CONSIGNE A: Dans la liste ci-dessous, présente en liste numérotée tout ce qui va de la ligne contenant "Task: Click the Expedia logo icon" jusqu'à celle contenant "[x=485, y=284]", sans les lignes vides.

TEXTE FOURNI:
Référence : Gautier Battistella, Chef, éditions Bernard Grasset, 328 pages, mars 2022

« Si l’on mesure la grandeur d’une civilisation à sa capacité de produire et de chérir les choses à priori inutiles, la France aura été sans nul doute l’une des plus triomphantes et des plus raffinées. »



Que cache donc le suicide de Paul Renoir, trois étoiles au Guide, gloire de la gastronomie française ? Un homme atypique s'il en est, s'attelant à étonner le monde et même à s'étonner lui-même.
Tout le monde connaissait cet homme singulier et surtout son extraordinaire restaurant Les promesses situé sur les hauteurs d'Annecy « où les tables lévitent au-dessus des rives argentées. » Tant d'ostentation tenait sans doute aussi du délire. Rien n'était trop beau pour lui et là se trouve une des raisons majeures de son suicide : les dettes qui s'accumulaient et finissaient par fatiguer son banquier... « la femme qui ne vous voit pas assez, le banquier qui vous voit trop...» p 191

Côté famille, on compte son père et sa mère Josette dont il dit que « le temps s'est courtoisement détourné de sa silhouette », une ex femme Betty et leur fils Mathias avec qui il ne s'entend pas du tout et un remariage avec Natalia, dont il dit que
« la futilité chez elle est affaire sérieuse » [1], et leur fille Clémence. Mais sa vie, c'est d'abord et avant tout son métier.

EXTRAIT DE DONNÉES:
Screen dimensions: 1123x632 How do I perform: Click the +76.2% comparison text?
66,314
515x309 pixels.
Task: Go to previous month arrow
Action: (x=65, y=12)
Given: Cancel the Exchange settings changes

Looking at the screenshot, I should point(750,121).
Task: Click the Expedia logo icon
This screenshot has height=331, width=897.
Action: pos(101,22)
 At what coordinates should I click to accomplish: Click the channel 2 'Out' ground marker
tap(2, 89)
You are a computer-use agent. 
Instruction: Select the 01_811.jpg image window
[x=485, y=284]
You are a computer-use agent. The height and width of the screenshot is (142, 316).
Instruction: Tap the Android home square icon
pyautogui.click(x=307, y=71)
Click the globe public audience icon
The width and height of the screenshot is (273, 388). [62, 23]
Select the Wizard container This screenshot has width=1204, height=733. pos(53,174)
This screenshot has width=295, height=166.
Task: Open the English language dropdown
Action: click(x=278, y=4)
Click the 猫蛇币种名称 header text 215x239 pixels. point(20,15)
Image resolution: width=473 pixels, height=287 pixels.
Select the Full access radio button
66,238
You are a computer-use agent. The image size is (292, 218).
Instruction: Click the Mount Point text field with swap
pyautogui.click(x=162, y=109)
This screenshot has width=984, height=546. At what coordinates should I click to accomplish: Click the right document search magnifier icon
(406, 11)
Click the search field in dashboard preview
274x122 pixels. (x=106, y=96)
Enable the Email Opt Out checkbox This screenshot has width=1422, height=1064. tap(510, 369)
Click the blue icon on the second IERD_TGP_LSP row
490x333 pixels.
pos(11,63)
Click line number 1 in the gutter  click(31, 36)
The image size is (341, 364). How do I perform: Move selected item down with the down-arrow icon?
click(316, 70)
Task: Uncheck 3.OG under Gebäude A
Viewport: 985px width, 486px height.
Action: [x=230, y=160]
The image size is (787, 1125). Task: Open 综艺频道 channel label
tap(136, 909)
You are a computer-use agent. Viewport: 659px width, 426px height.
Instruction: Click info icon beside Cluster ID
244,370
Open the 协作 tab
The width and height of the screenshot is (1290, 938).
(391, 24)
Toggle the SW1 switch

CONSIGNE B: Recopie le passage du texte sur le roman Chef qui va de "Que cache donc" jusqu'à "à s'étonner lui-même.", en remplaçant "Paul Renoir" par "Marc Renoir".

CORRIGÉ A:
1. Task: Click the Expedia logo icon
2. This screenshot has height=331, width=897.
3. Action: pos(101,22)
4.  At what coordinates should I click to accomplish: Click the channel 2 'Out' ground marker
5. tap(2, 89)
6. You are a computer-use agent. 
7. Instruction: Select the 01_811.jpg image window
8. [x=485, y=284]

CORRIGÉ B:
Que cache donc le suicide de Marc Renoir, trois étoiles au Guide, gloire de la gastronomie française ? Un homme atypique s'il en est, s'attelant à étonner le monde et même à s'étonner lui-même.